From $\gamma$ to Radio - The Electromagnetic Counterpart of GW 170817

TL;DR

This paper uses numerical simulations to explain the electromagnetic signals from GW170817 as emission from a mildly relativistic cocoon formed by a jet propagating through merger ejecta, challenging simple off-axis jet models.

Contribution

It presents detailed 3D and 2D simulations showing that the electromagnetic counterparts can be explained by a cocoon emission, providing a new framework for interpreting neutron star merger observations.

Findings

Gamma-rays originate from cocoon breakout.

Radio afterglow results from cocoon interaction with interstellar medium.

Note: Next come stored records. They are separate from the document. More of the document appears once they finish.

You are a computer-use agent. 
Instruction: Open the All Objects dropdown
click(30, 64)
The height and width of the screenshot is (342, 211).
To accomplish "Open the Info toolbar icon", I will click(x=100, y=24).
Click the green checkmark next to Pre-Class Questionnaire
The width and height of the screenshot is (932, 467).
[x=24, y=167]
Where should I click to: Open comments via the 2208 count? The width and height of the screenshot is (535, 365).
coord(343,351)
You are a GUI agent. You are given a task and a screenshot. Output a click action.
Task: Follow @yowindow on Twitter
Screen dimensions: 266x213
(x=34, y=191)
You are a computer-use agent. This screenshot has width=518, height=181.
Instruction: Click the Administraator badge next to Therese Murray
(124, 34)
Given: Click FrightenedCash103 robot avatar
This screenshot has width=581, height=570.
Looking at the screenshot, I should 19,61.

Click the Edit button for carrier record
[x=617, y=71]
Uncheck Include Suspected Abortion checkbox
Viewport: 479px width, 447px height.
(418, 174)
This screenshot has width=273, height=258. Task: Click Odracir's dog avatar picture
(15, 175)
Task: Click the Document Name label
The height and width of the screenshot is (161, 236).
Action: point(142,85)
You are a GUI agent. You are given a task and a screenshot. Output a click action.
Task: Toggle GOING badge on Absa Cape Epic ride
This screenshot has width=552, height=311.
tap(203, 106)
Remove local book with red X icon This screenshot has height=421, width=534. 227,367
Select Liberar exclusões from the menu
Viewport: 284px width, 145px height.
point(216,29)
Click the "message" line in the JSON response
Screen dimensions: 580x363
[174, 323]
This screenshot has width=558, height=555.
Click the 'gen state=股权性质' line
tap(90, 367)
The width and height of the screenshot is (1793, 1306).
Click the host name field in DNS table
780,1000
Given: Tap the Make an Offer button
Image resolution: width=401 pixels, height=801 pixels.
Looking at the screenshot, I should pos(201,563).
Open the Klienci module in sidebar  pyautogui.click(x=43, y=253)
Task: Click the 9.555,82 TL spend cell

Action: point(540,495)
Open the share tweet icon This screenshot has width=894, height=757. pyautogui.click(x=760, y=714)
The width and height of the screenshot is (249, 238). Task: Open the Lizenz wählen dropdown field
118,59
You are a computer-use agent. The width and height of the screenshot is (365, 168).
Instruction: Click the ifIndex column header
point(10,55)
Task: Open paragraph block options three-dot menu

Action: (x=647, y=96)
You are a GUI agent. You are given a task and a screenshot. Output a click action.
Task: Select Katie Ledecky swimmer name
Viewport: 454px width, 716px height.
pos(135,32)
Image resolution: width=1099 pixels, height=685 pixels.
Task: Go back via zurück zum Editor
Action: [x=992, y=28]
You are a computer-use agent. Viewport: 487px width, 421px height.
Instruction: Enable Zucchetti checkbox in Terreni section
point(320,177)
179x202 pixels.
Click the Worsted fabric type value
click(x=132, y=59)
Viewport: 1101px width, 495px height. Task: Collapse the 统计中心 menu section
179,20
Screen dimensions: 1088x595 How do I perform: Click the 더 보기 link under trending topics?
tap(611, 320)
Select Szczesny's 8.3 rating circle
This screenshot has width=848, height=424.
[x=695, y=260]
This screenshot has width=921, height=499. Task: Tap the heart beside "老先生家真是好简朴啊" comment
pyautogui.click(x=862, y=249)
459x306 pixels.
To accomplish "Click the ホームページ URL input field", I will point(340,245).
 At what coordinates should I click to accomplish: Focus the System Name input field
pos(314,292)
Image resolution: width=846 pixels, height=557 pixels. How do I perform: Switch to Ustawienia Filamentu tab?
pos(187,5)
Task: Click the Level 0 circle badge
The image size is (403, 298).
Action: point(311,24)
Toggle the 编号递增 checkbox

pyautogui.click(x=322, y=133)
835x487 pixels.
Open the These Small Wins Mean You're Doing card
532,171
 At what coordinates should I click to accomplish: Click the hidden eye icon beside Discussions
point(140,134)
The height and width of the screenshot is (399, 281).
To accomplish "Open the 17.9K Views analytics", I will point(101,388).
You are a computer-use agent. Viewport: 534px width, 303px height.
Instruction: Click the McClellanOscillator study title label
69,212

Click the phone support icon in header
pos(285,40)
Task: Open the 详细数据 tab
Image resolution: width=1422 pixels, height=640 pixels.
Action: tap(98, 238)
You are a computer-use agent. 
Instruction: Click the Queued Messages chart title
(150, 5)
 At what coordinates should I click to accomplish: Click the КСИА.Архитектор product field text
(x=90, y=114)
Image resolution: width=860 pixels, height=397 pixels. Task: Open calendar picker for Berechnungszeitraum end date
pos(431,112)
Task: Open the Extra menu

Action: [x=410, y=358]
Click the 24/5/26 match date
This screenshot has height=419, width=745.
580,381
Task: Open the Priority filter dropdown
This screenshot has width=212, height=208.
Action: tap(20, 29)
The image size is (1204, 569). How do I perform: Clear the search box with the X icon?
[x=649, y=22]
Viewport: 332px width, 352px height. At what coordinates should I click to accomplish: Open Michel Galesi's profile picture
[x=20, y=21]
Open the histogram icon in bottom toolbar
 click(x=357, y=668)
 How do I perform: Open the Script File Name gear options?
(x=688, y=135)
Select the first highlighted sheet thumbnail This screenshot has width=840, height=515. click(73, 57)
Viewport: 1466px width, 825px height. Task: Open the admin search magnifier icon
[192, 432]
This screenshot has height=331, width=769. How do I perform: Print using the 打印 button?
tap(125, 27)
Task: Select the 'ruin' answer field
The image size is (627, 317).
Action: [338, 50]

Early optical signals may be boosted kilonova emission.

Abstract

The gravitational waves from the first binary neutron star merger, GW170817, were accompanied by a multi-wavelength electromagnetic counterpart, from $\gamma$-rays to radio. The accompanying gamma-rays, seems at first to confirm the association of mergers with short gamma-ray bursts (sGRBs). The common interpretation was that we see an emission from an sGRB jet seen off-axis. However, a closer examination of the sub-luminous $\gamma$-rays and the peculiar radio afterglow were inconsistent with this simple interpretation. Here we present results of 3D and 2D numerical simulations that follow the hydrodynamics and emission of the outflow from a neutron star merger form its ejection and up to its deceleration by the circum-merger medium. Our results show that the entire set of $\gamma$-rays, X-rays and radio observations can be explained by the emission from a mildly relativistic cocoon material (Lorentz factor $\sim$2-5) that was formed while a jet propagated through the material ejected during the merger. The $\gamma$-rays are generated when the cocoon breaks out from the engulfing ejecta while the afterglow is produced by interaction of the cocoon matter with the interstellar medium. The strong early uv/optical signal may be a Lorentz boosted macronova/kilonova. The fate of the jet itself is currently unknown, but our full-EM models define a path to resolving between successful and choked jet scenarios, outputting coupled predictions for the image size, morphology, observed time-dependent polarization and light curve behavior from radio to X-ray. The predictive power of these models will prove key in interpreting the on-going multi-faceted observations of this unprecedented event.